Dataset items
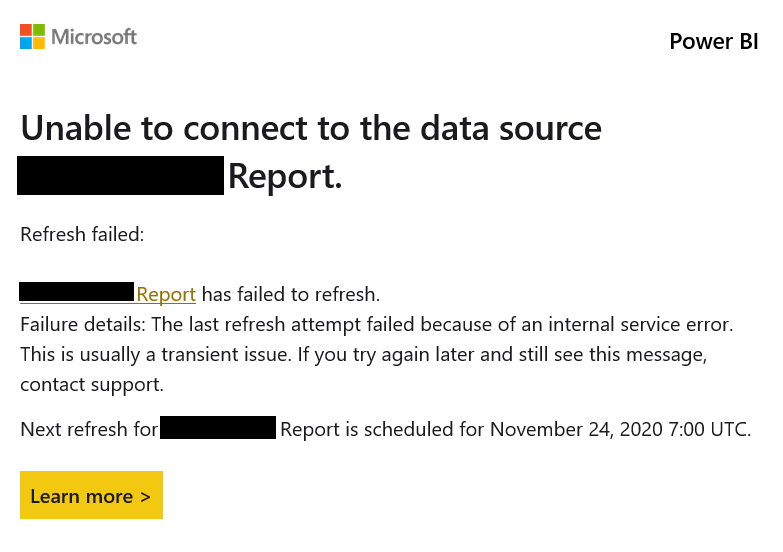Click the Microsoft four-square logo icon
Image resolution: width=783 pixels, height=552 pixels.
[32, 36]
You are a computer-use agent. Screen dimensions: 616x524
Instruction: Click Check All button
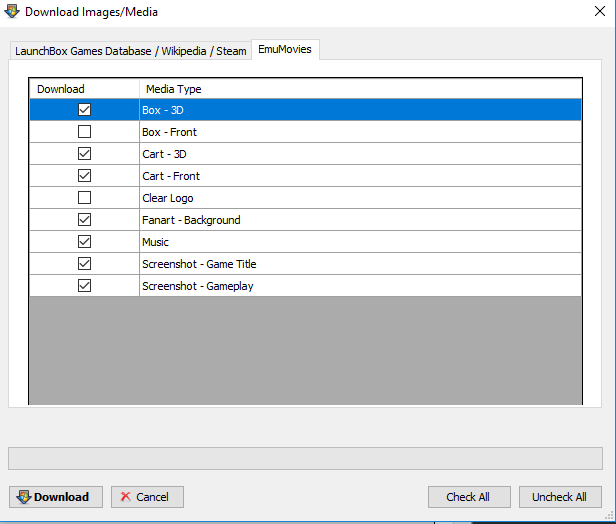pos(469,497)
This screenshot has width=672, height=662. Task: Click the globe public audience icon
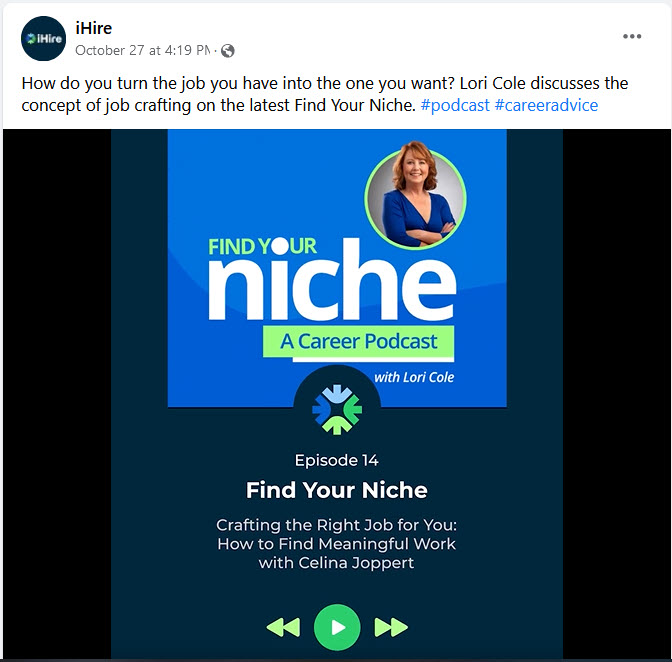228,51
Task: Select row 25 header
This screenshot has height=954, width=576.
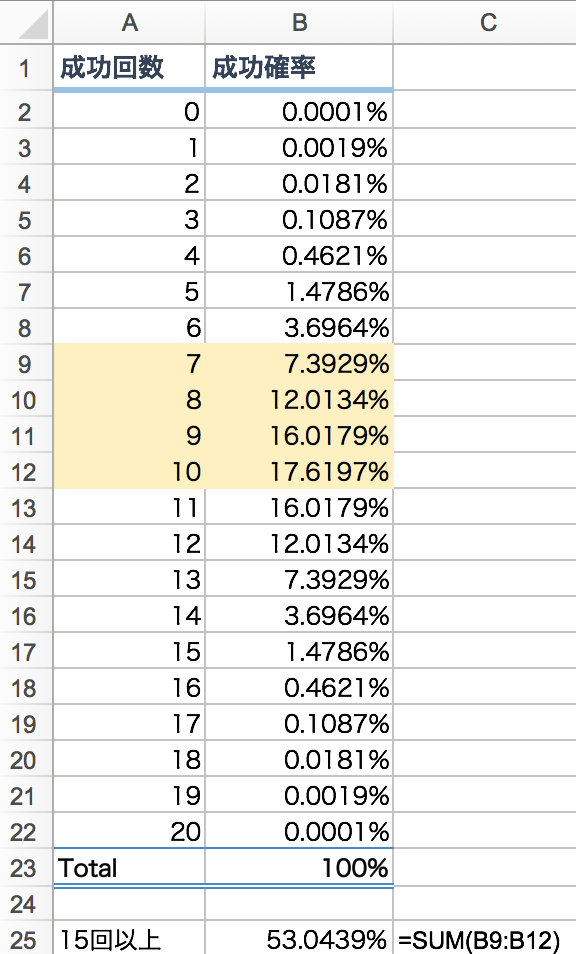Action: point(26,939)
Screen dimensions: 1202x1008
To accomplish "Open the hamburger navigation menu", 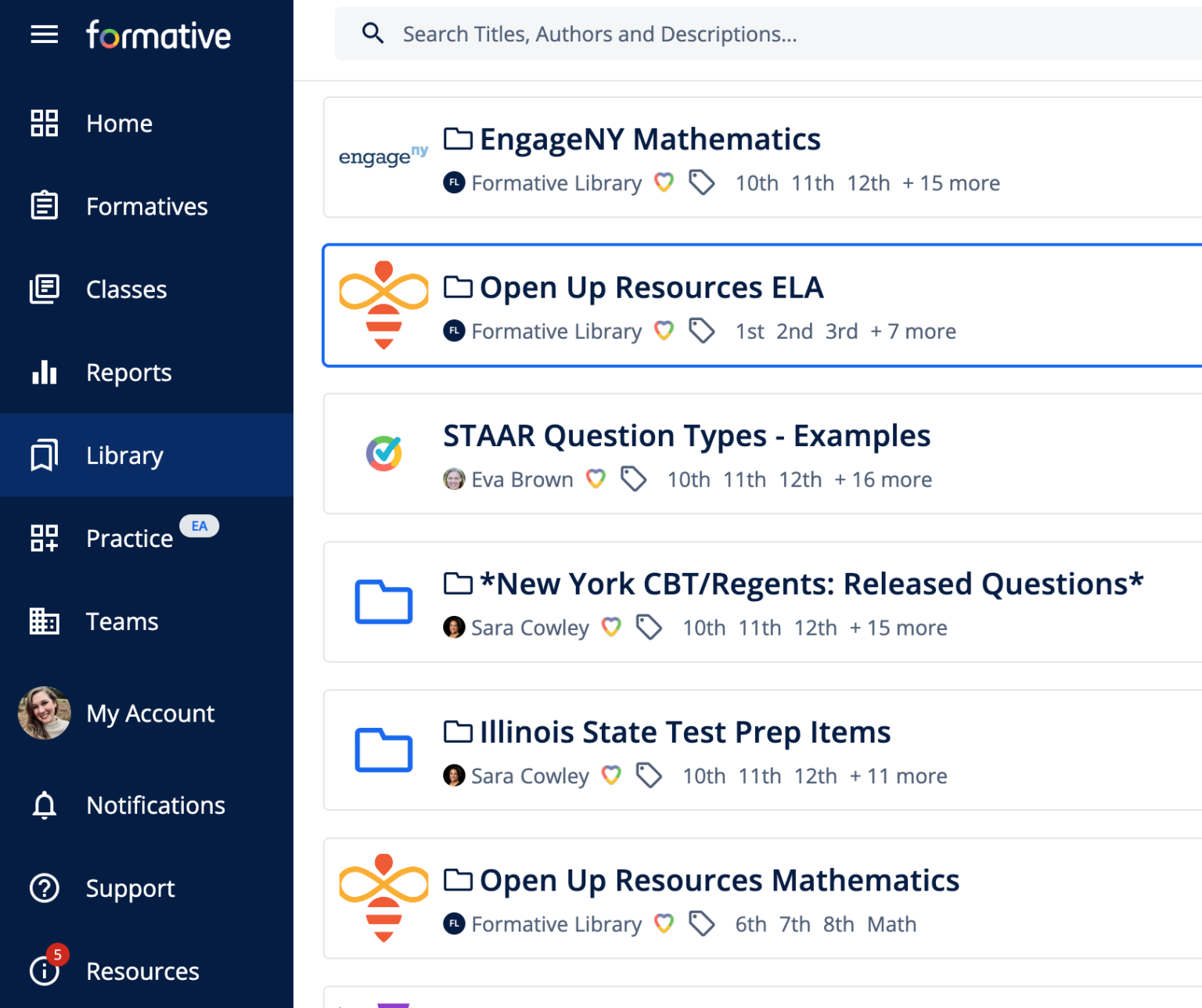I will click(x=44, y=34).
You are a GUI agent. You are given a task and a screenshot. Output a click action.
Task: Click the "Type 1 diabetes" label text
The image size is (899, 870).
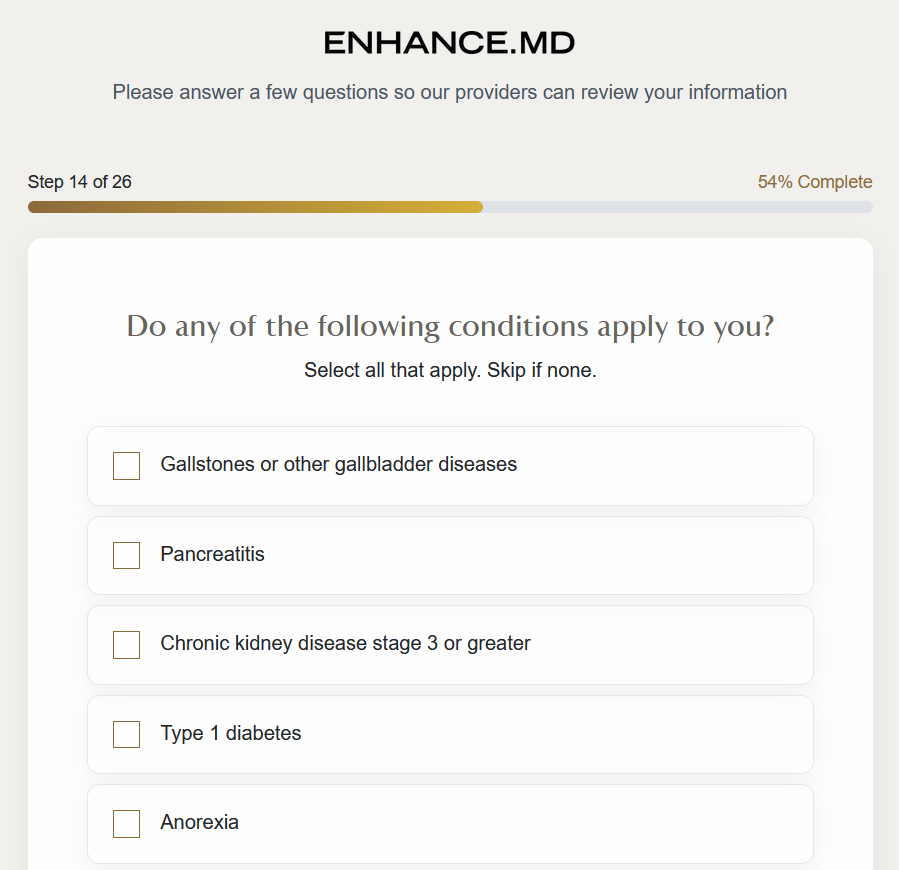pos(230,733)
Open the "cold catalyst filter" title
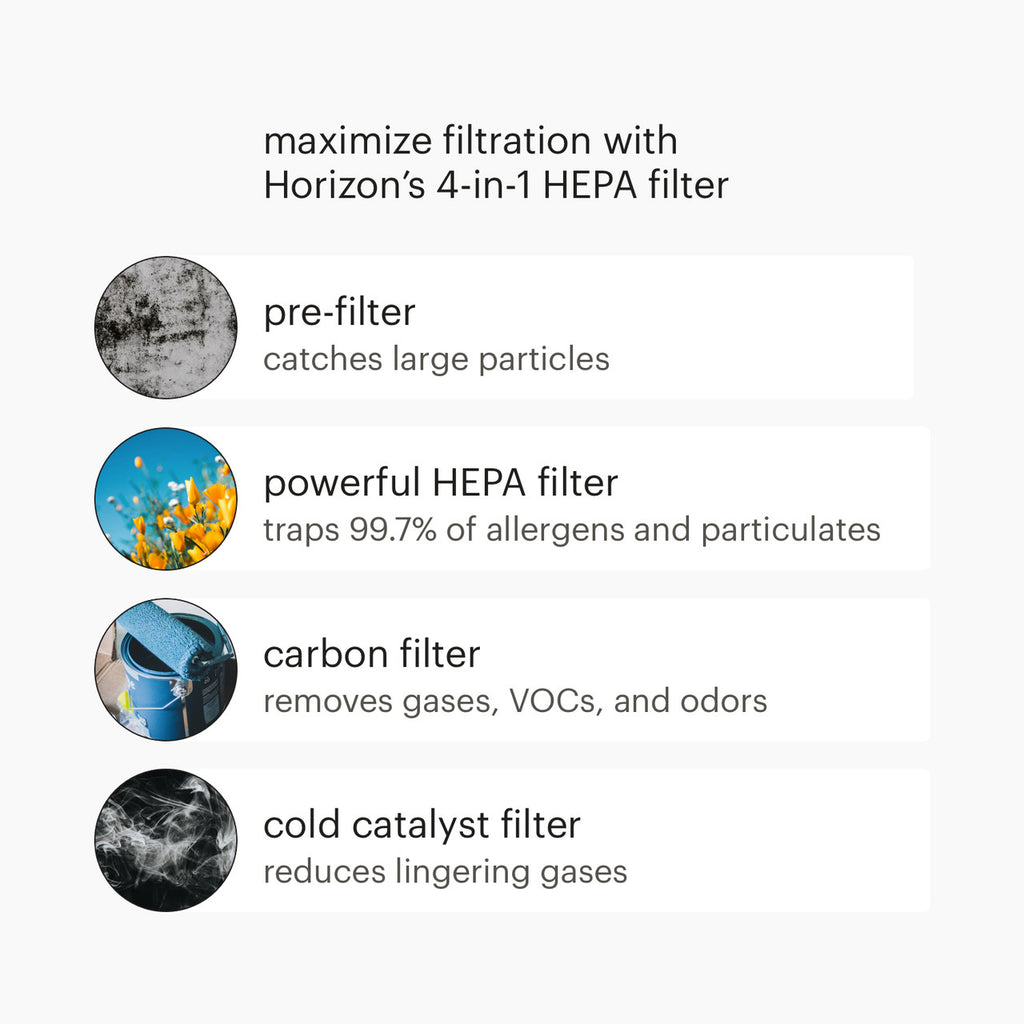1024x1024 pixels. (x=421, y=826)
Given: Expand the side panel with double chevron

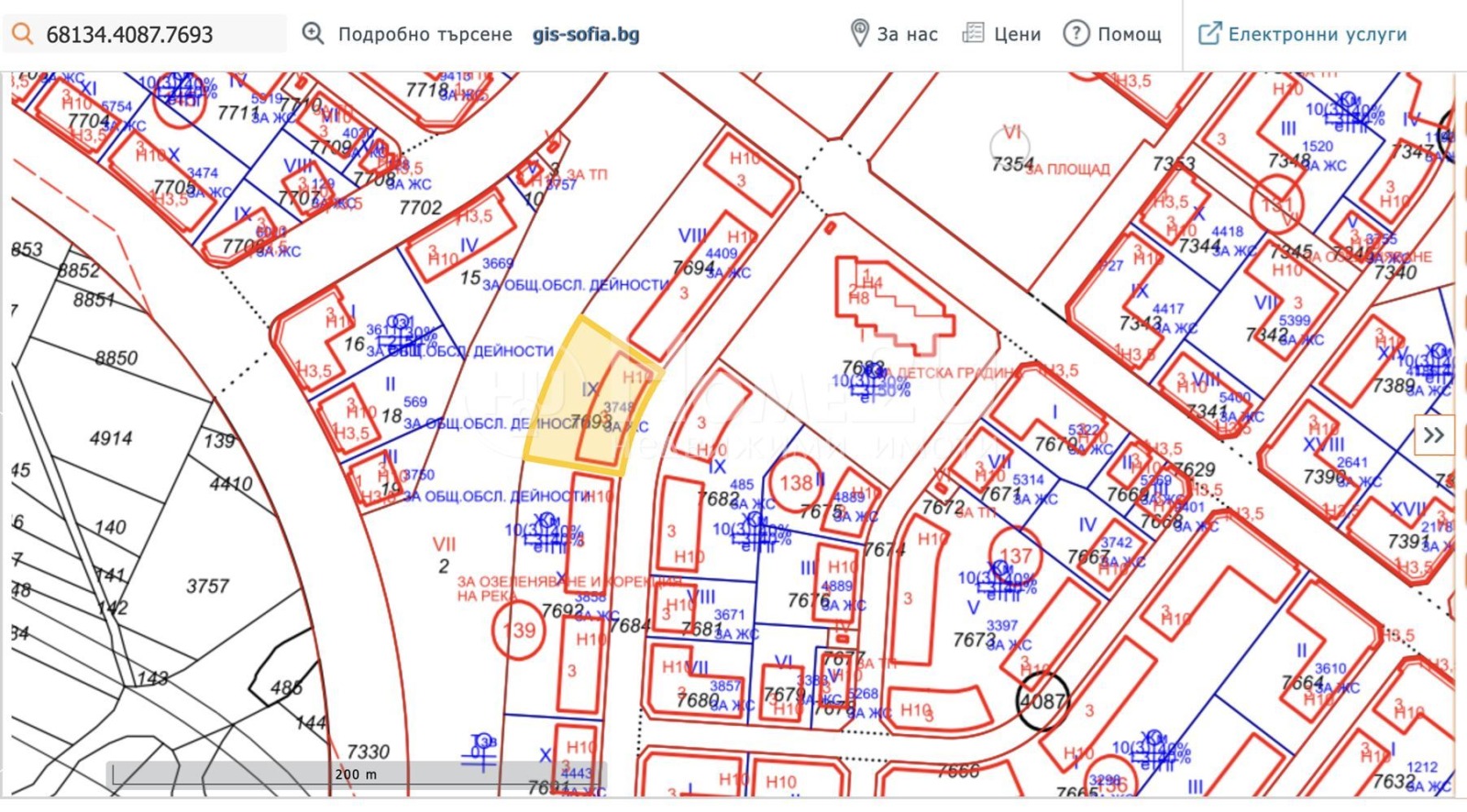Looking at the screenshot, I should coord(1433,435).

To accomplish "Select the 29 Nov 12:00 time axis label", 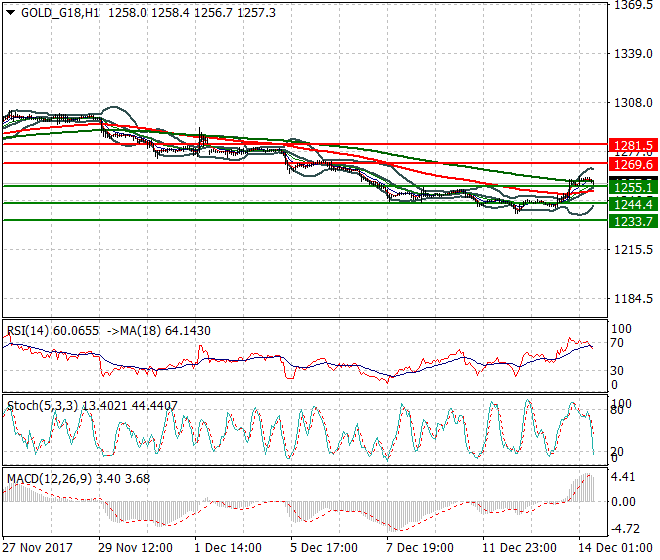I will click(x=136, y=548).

To do
Search the entries above for "agent". Show every line that has it.

Exercise response
You are a computer-use agent. Screen dimensions: 616x524
You are a GUI agent. You are given a task and a screenshot. Output a click action.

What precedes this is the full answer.